Sunday, April 30, 2017

Extreme Weather or Extreme Views?

Global warming is making hot days hotter, rainfall and flooding heavier, hurricanes stronger and droughts more severe. This intensification of weather and climate extremes will be the most visible impact of global warming in our everyday lives. It is also causing dangerous changes to the landscape of our world, adding stress to wildlife species and their habitat.
This statement by the National Wildlife Federation is typical of those who have bought in to the religion of climate change and man-made global warming.

Of course, the high priest of climate change is Al Gore. This is what Gore said about extreme weather at the 2016 Climate Action Conference in Washington, D.C.

The climate-related extreme weather events – and I won’t go through all of them – but every night on the television news now is like a nature hike through the Book of Revelation.

Many of you may also remember last year when many liberals who worship at the climate change altar were also saying that California's five-year drought was permanent due to global warming.

That was a year ago. This is now. Water levels at almost all of California's major reservoirs are at or above historic levels.


Credit-Whatsupwiththat.com


Talk about an inconvenient truth.

Or consider this recent report by the U.S Drought Monitor that indicates that drought levels have fallen to records lows in the lower 48 states (since the monitor started 17 years ago) with just 6.1% of the nation experiencing such dry conditions.




What was that about droughts being more severe?

It is just not droughts either. This data all relates to the United States as recently summarized by Marc Morano of The Climate Depot.

"It is not just droughts that are at or near record levels. On almost every measure of extreme weather, the data is not cooperating with the claims of the climate change campaigners. Tornadoes, floods, droughts, and hurricanes are failing to fit in with the global warming narrative."

Tornado activity has been declining. In fact, 2016 was one of the quietest years since formal records began in 1954 and was actually the fifth year in a row that tornado activity has been below historical averages.

Hurricane activity has been declining. In fact, despite category 1 hurricane Matthew that heavily damaged Hilton Head Island last Fall, there still has not been a category 3 hurricane to make landfall in the United States since 2005. 

Flood disasters are also sharply down in the United States compared to what we have been accustomed to seeing over the years.

Al Gore and others have argued for years that global warming will bring us more extreme weather. The facts have been the exact opposite almost from the day he started saying it.

Where is the extreme weather?

Perhaps it is outside the United States? After all, weather and climate know no borders.

However. global weather-related disaster losses as reported by the global insurance industry also show a downward slope.

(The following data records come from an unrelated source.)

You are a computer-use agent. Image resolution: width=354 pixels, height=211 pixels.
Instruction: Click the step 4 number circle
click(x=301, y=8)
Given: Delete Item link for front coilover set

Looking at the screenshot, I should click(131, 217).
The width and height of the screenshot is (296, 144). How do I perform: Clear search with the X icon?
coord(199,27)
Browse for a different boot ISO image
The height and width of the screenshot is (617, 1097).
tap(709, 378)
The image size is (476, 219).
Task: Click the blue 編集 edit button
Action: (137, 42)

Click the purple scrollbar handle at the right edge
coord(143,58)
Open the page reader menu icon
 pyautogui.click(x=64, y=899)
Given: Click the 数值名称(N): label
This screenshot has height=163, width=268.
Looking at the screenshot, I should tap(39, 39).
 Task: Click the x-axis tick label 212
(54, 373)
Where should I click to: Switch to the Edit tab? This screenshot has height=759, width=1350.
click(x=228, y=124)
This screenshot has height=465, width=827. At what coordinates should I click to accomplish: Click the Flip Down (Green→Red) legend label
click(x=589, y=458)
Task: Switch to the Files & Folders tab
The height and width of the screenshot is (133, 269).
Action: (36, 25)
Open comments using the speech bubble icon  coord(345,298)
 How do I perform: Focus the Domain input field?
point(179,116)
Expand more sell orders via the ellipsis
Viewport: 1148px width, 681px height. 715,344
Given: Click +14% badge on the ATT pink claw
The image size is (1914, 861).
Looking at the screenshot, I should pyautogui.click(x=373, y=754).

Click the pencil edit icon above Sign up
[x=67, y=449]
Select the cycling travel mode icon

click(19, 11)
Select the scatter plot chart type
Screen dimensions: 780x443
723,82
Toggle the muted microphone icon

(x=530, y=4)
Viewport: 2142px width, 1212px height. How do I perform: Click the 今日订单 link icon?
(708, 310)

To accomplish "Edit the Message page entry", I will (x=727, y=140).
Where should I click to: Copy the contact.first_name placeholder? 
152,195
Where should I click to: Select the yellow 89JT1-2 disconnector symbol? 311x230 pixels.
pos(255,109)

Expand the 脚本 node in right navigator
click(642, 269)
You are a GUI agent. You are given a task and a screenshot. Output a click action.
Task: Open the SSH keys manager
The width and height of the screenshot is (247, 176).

This could be due to better loss prevention controls. However, any improvement in this regard is probably cancelled out by much more costly development along coast lines throughout the world.

Despite the evidence, why is Al Gore able to keep saying what he does and why do so many people readily believe it?

The easiest answer is due to the recency bias that is present in our brains. We remember and put the highest value on those things we experience most recently. This has become an even bigger issue in our modern age as we are deluged with images, videos and news from around the world. However, no one is providing any context with this news.

We see the egg frying on the sidewalk in Dallas. We see the half-filled reservoir in California. We have 24 hour coverage of every hurricane that might threaten the United States. We have iPhone video of the tornado that struck Canton, Texas on Saturday night.

Looking at other extremes, we even see pictures via Twitter of the Pac12 golf championship in Boulder, Colorado that was disrupted by snow this weekend.




It has been said that if you are a hammer everything looks like a nail.

I guess it could also be said that if you have fallen for the climate change mantra, every weather event looks extreme.

The only extreme thing I can see in all of this are the views of the Climate Change lobby.

They have no room for debate, discussion or dissent irrespective of any inconvenient truths that get in the way of their "settled science".  It is beyond me how they can continue making the claims they have made about increasing levels of extreme weather when the facts totally contradict their claims and predictions.

They call the people that don't agree with them "deniers". Looking at what they have said and what has actually occurred regarding extreme weather, you have to ask what are they?